Yes, he actually used the phrase “toxic masculinity”. And still he ranted on…
“The combination of our culture and our deeply ingrained societal structure is toxic, but we are gradually moving beyond a model of families and households that treat one partner as inferior towards a model where gender roles are ignored.”
“I chair the all-party parliamentary group for the White Ribbon campaign (why am I not surprised), and I am proud to be an ambassador for both White Ribbon UK and White Ribbon Scotland, whose badge I wear on my lapel today. That campaign, which was referenced already by the hon. Member for Rutherglen and Hamilton West, was set up in the wake of a horrific massacre in Montreal, where a self-identified “anti-feminist” murdered 14 women in cold blood. That was in 1989. Decades later we are still seeing that toxic masculinity (again!) embed itself in large parts of society with the rise of the incel movement. What links those is a learned behaviour of men and boys towards women and girls. That behaviour and the social cues and norms that back it up have to be challenged by men—all of us.”
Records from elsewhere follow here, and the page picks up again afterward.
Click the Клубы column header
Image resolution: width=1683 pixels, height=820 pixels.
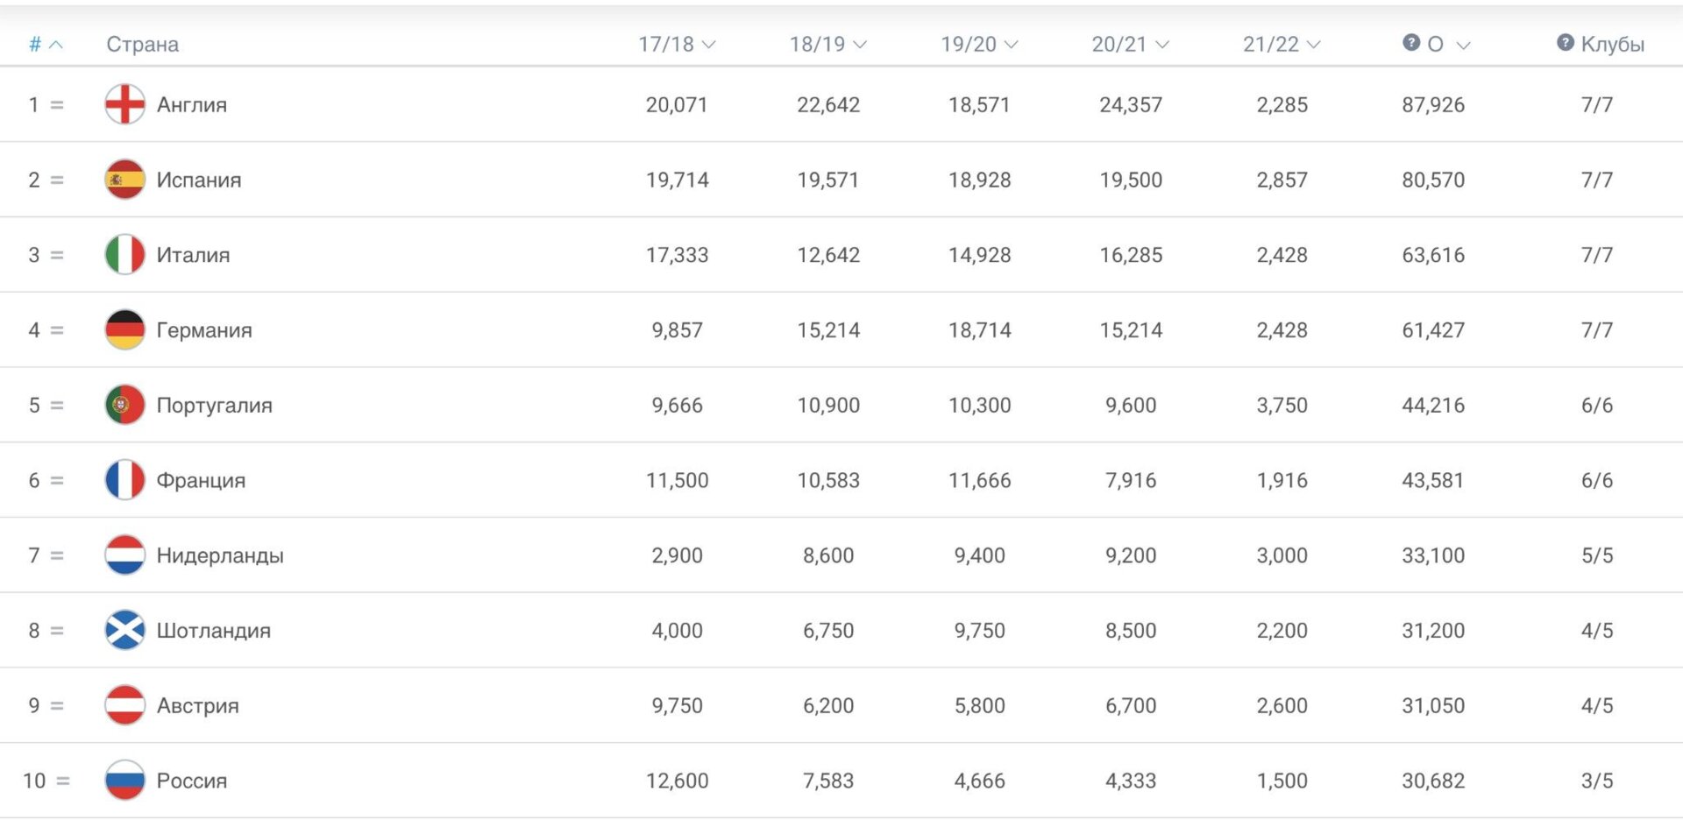pyautogui.click(x=1612, y=44)
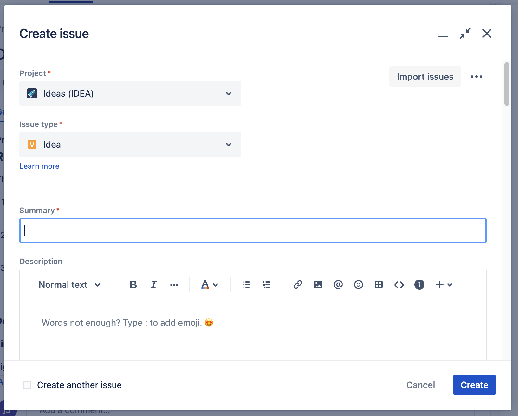Viewport: 518px width, 416px height.
Task: Mention a user with the @ icon
Action: pyautogui.click(x=338, y=285)
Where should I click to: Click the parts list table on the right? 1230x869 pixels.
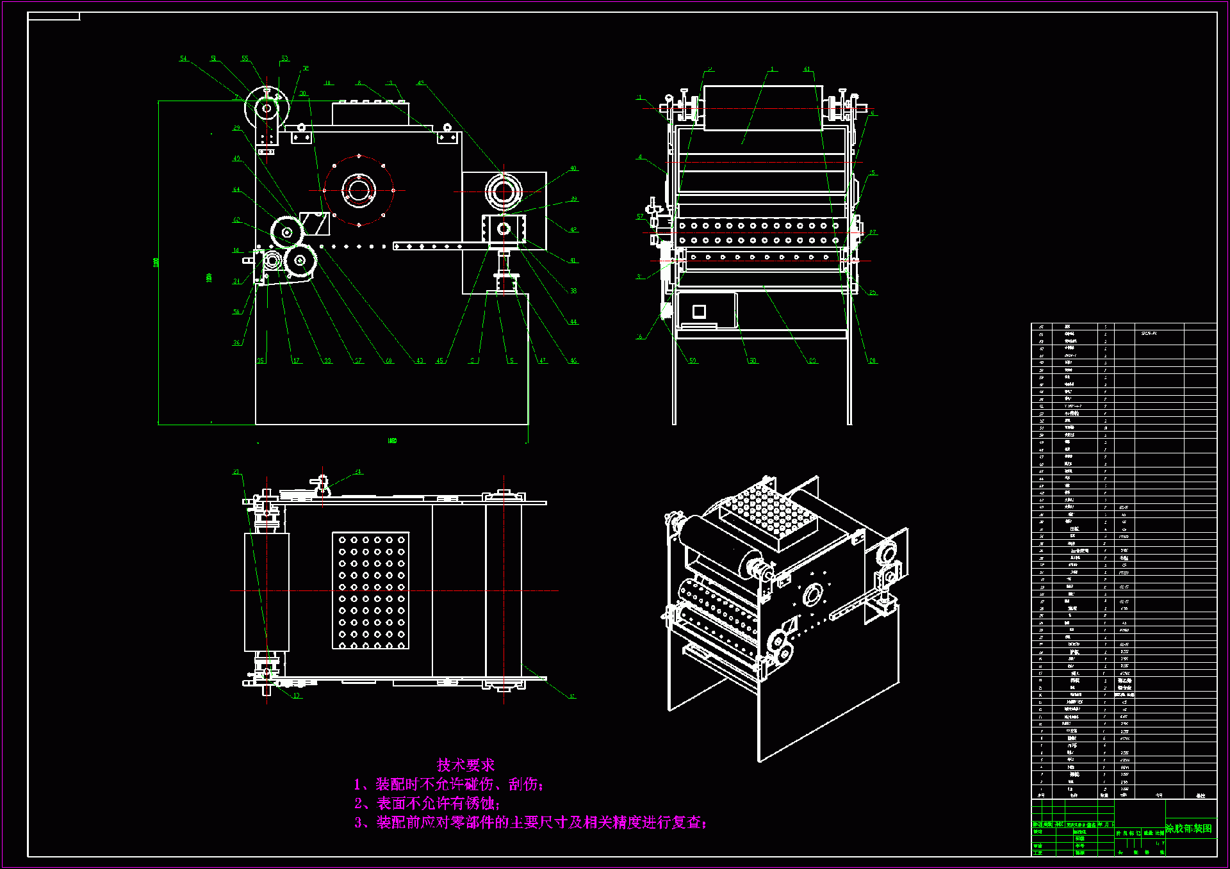pos(1124,560)

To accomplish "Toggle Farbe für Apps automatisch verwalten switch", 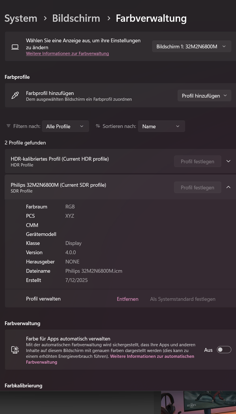I will tap(224, 350).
“We have to acknowledge the wrongs we have perpetrated on women for millennia. We must each do our bit to try and roll those wrongs back for the future. The fight for gender equality needs action at the top, from our Governments to our businesses, employers and public services. It also needs individual action from every one of us. We need to tell our friends when their behaviour is unacceptable and tell our colleagues when their actions—while perhaps unintended or unknowing—are helping to continue the cycle of disrespect.”
“If International Men’s Day is to be something worth commemorating each year, it should be as a reflection and acknowledgement of the damage and human suffering that our place, versus that of women, has caused and is still causing. It should be a time when we come together to discuss and debate how best to change our own behaviours to support women and build a better, more equal and fairer society.”
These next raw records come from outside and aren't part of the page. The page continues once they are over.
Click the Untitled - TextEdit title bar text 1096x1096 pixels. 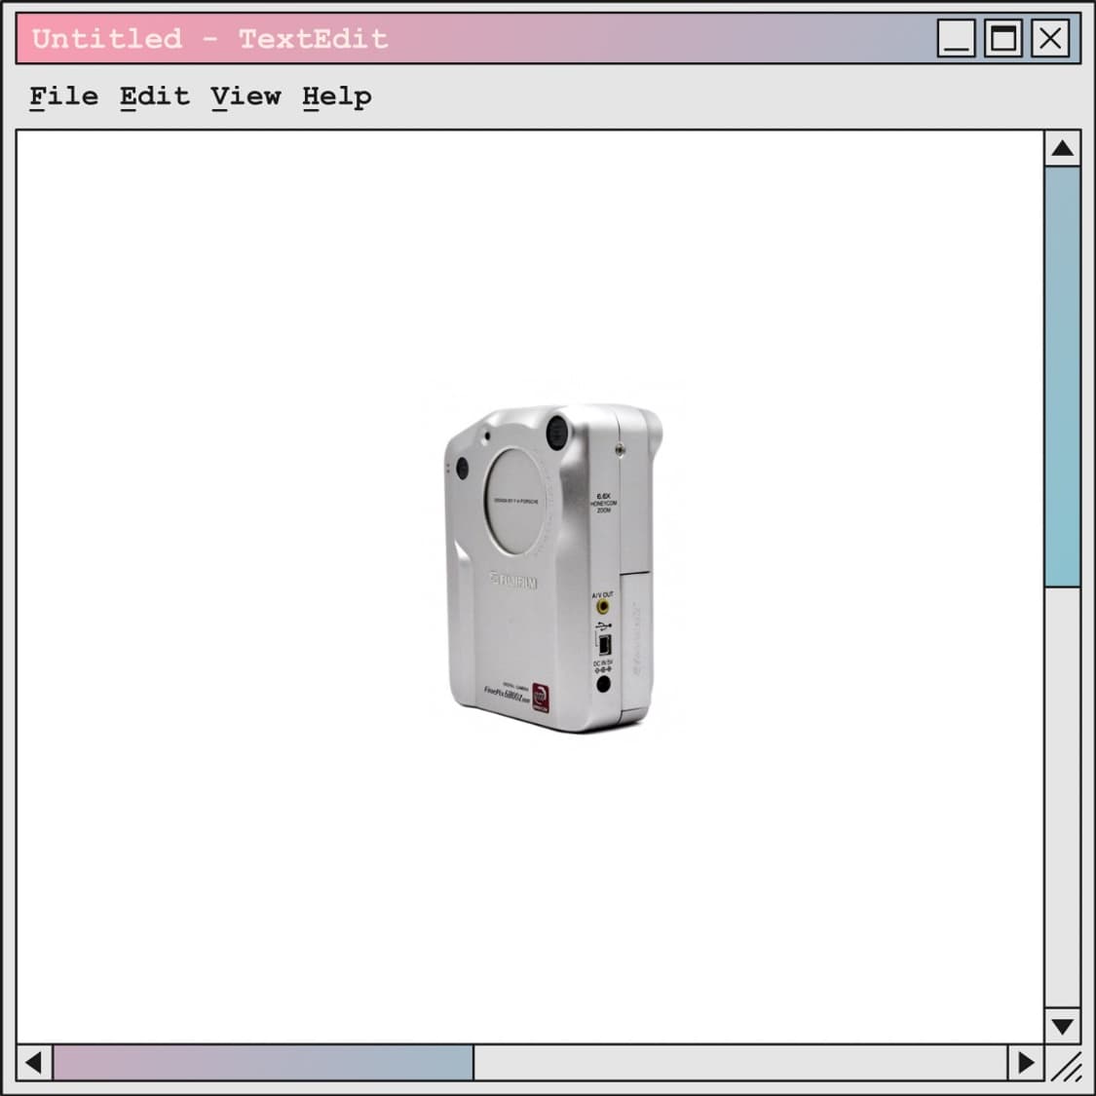[209, 39]
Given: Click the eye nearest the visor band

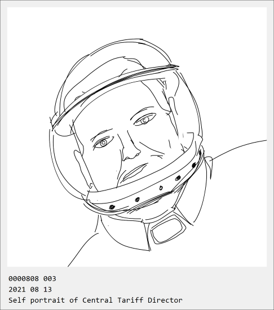Looking at the screenshot, I should point(144,120).
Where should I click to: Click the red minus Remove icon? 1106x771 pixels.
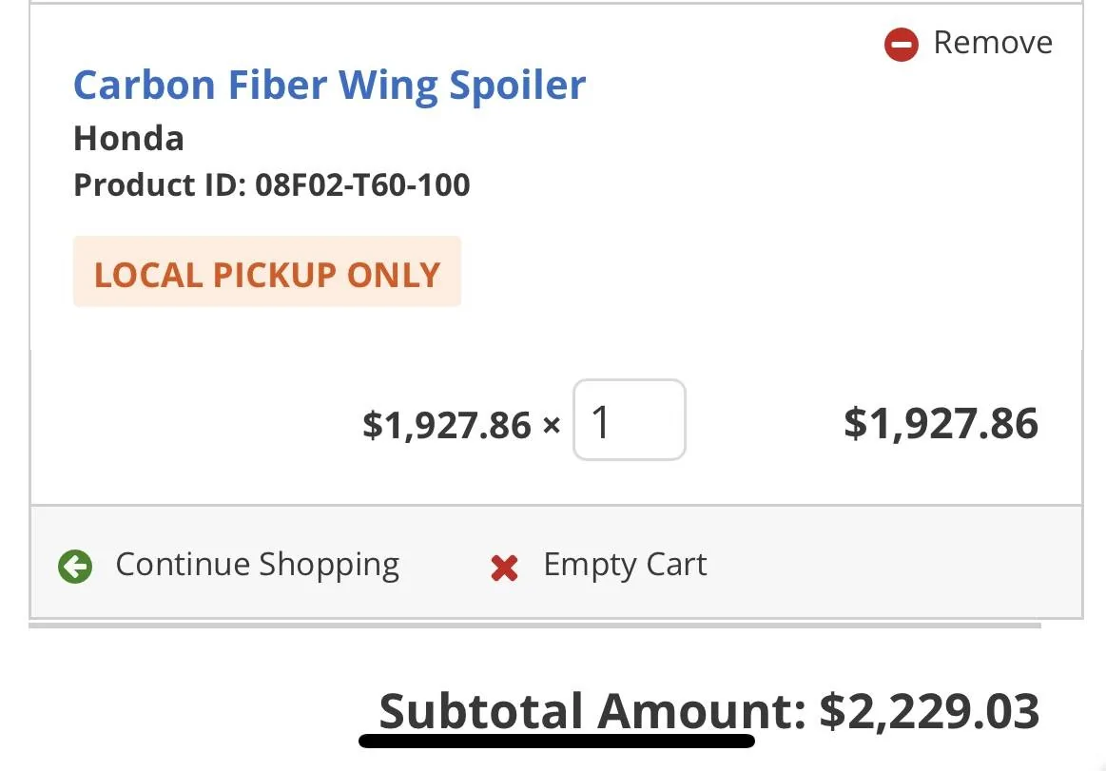point(901,44)
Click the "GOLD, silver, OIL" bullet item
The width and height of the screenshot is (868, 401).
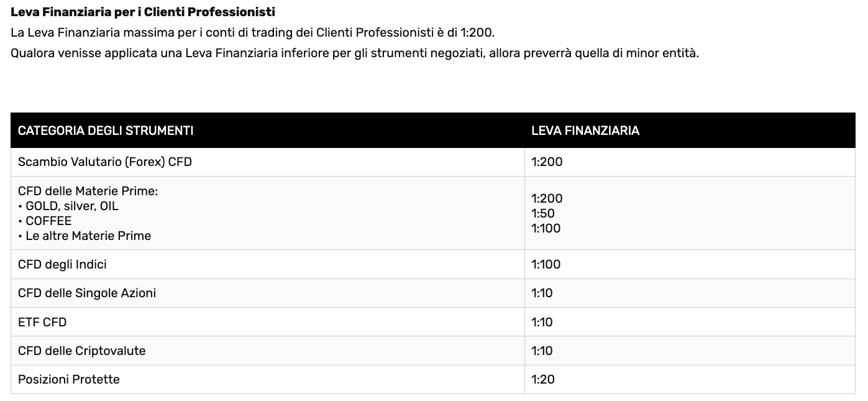point(72,206)
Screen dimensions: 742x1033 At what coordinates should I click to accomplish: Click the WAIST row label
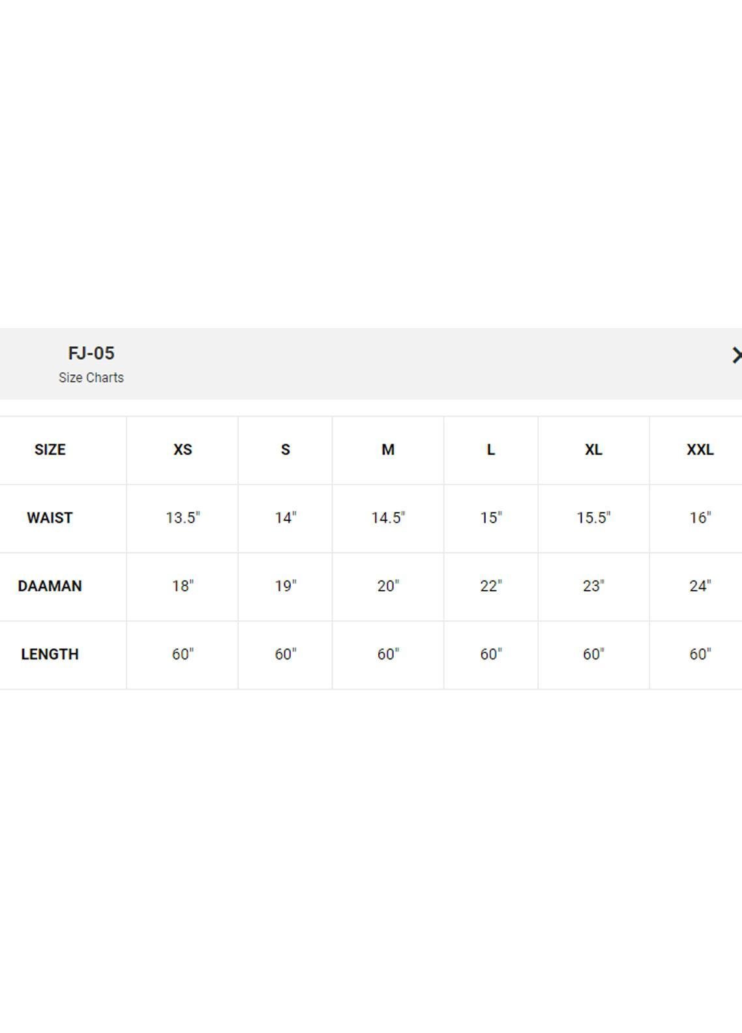[50, 518]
Kemi Badenoch rebuked him in gentle Parliamentary fashion, saying,
“I do not believe that every man is a risk. There are some who have committed atrocious crimes, but I treat people as individuals. My experience—whether in my family, with my father, brother or son, or with my male hon. Friends in this House—has been overwhelmingly positive. As someone who is black, female and an immigrant, when I hear the hon. Member for Paisley and Renfrewshire North say such things, I can tell he is saying them to sound positive; however, the way he makes those comments is not as constructive as the way Government Members make theirs. Their approach is the better way to resolve those issues. I am very happy to share more of my views on the topic outside of the debate.”